Um drama ambientado em plena Guerra Fria não parece ser o melhor projeto para um cineasta como Steven Spielberg, cuja propensão ao sentimentalismo maniqueísta é uma de suas marcas registradas. Claro que existem exceções nesta carreira, dependendo do grau de seriedade que o filme propõe, e essa característica não nega, de maneira alguma, o domínio da técnica cinematográfica que o diretor possui. Os maneirismos visuais de Spielberg são clássicos, mas facilmente reconhecíveis, fazendo de seu último filme, Ponte dos Espiões (Bridge of Spies), uma verdadeira aula em matéria de narrativa visual.
O roteiro escrito pelos irmãos Coen, com Matt Charman, produtor e roteirista da TV inglesa, trouxe mais expectativa ao projeto, mas a escolha de Tom Hanks para o papel principal já era um indício de que a obra seguiria por aqueles contornos de bom mocismo esperados, tanto de Spielberg quanto do ator. O filme conta a história, iniciada em 1957 e baseada em fatos, de James Donovan, advogado de um grande escritório, escalado – contra sua vontade – para defender um réu confesso em um julgamento de espionagem a serviço da União Soviética. O que deveria ser uma simples formalidade, apenas para mostrar ao mundo um suposto cavalheirismo norte-americano, mas ainda assim gerando hostilidade contra Donovan e sua família, se torna uma cruzada pessoal do advogado por um tratamento justo para Rudolf Abel (Mark Rylance), criando uma aproximação entre os dois e proporcionando a chance de troca-lo por um piloto dos EUA, prisioneiro do outro lado da Cortina de Ferro, capturado durante uma missão.
Ao contrário do que pode parecer, não é um filme de espionagem, apenas uma trama que tem espiões envolvidos, pois o que move a história é a trajetória de James Donovan, posteriormente encarregado de intermediar a troca entre os prisioneiros, também tentando libertar, apesar dos protestos dos agentes da CIA, um estudante americano apanhado no meio da paranoia do período.

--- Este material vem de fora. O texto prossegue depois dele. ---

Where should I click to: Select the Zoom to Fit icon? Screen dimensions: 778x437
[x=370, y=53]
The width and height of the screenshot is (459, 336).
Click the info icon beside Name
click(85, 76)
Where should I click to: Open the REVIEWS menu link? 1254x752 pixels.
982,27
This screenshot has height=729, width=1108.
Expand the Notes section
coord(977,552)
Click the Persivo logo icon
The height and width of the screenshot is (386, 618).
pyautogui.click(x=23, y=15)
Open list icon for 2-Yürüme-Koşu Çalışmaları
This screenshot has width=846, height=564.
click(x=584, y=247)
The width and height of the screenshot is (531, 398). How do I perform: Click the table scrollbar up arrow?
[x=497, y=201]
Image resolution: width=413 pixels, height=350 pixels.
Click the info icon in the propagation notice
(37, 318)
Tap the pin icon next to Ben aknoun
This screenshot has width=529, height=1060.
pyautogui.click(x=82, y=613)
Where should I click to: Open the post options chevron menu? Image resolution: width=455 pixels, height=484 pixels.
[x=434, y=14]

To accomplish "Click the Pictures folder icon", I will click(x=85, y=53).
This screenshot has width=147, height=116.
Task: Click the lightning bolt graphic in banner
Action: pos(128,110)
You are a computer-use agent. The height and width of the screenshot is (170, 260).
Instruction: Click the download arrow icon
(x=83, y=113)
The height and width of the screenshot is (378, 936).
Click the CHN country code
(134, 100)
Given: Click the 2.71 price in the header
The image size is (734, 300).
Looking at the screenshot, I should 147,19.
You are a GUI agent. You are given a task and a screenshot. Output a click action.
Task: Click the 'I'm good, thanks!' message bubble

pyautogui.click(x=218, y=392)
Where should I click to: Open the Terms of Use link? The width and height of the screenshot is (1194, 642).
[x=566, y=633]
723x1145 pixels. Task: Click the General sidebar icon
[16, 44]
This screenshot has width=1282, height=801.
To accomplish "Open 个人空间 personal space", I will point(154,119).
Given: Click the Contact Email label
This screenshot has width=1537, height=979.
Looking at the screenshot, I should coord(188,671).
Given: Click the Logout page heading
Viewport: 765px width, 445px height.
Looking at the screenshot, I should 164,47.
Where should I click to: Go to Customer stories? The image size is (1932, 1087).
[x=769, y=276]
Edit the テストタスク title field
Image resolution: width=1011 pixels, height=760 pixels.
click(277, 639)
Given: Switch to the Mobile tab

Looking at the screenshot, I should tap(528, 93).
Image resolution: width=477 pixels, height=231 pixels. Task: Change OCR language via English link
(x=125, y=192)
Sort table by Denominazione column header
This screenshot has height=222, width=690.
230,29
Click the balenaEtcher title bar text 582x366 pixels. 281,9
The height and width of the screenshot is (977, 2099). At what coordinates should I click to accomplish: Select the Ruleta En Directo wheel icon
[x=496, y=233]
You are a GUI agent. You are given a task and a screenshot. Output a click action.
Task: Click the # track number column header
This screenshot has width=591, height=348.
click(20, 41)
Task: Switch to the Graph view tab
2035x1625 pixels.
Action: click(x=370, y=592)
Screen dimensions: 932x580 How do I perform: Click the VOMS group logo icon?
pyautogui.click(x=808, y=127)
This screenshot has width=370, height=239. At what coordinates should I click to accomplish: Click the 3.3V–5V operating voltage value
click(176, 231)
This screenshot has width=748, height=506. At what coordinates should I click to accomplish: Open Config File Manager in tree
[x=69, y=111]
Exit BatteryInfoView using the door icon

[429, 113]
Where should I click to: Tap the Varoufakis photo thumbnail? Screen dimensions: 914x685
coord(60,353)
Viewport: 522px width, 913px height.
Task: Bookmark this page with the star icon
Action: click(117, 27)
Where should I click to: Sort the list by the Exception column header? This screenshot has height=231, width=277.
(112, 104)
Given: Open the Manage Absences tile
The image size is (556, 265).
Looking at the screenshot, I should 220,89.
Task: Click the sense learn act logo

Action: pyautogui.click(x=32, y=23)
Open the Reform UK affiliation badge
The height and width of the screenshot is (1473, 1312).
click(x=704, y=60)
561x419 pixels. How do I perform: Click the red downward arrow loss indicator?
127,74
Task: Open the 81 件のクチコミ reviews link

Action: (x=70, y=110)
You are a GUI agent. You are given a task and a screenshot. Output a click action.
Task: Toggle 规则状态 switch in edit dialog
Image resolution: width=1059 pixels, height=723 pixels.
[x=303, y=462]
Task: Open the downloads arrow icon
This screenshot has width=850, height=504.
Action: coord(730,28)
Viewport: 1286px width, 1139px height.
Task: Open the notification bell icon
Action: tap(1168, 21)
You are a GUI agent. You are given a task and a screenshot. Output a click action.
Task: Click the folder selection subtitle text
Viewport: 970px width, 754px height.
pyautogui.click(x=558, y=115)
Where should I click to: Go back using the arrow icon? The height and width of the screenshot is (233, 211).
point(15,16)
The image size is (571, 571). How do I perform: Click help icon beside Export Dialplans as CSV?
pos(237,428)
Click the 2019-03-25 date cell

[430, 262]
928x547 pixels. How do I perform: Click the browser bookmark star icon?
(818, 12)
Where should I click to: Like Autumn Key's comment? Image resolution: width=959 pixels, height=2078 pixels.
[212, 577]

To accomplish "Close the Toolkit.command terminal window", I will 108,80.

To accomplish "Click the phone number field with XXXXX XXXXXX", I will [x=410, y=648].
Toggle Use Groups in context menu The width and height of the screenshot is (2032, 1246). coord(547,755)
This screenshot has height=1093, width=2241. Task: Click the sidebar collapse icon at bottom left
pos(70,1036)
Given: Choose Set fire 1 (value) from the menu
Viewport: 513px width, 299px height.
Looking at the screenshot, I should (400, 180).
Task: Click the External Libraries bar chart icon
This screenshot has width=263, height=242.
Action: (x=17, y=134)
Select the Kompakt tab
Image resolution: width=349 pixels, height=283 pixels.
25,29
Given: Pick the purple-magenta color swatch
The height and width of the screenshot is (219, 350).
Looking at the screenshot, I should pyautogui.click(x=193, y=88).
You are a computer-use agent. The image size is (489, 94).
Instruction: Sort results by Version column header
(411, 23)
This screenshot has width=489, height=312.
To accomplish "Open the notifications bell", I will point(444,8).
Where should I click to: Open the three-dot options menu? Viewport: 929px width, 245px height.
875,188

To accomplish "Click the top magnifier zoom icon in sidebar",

Um dos problemas do filme é esse engajamento do personagem, apresentado logo no início como alguém de ética maleável, empurrado para uma situação desconfortável do qual quer livrar-se logo. Magicamente, surge o grande e benevolente patriota humanitário, um tipo de transformação que era compreensível em A Lista de Schindler, por exemplo, pois ali tínhamos uma situação em que o certo e o errado estavam bem demarcados. O cinismo e a ambiguidade do contexto histórico são até levantados, mas o propósito é mesmo mostrar o heroísmo do bom americano, que consegue enrolar até mesmo a CIA para fazer o bem.
Contando com alguns alívios cômicos, que talvez funcionassem melhor em um filme dirigido pelos próprios irmãos Coen, a verdadeira estrela de Ponte dos Espiões é, realmente, a forma como Spielberg conta essa história, ao longo de mais de duas horas, fazendo uso de seus característicos planos sequencia sutis, assim como os grandiosos planos gerais que dão uma dimensão épica ao filme e o salvam do tédio. A naturalidade e a calma com a qual a câmera passeia pelos cenários merece atenção, já que mantém um ritmo seguro do início ao fim. Claro, é fácil intuir como vai terminar, mas conduzir uma história sem surpresas como essa, com tal fluidez, é uma realização e tanto. Se as escolhas conceituais são discutíveis, as visuais merecem aplausos.
A bela fotografia do parceiro habitual do diretor, Janusz Kaminski, atinge seu objetivo de forma magistral, criando – com a narrativa – o visual clássico e crível do período retratado. O desenho de produção trabalhou com o mesmo cuidado e Thomas Newman na composição da trilha sonora, lugar normalmente ocupado por John Williams, consegue evitar o exagero em determinados momentos mais emotivos.
Ao final, Ponte dos Espiões se mostra uma experiência cinematográfica bem satisfatória. Difícil não pensar em outras obras que mexeram com esse universo, trazendo personagens e motivações muito mais complexas e instigantes, mas aqui a realização visual conta muito. Se Tom Hanks como cidadão-modelo não é algo animador, o mundo construído por Spielberg em torno dele torna sua companhia, no mínimo, agradável.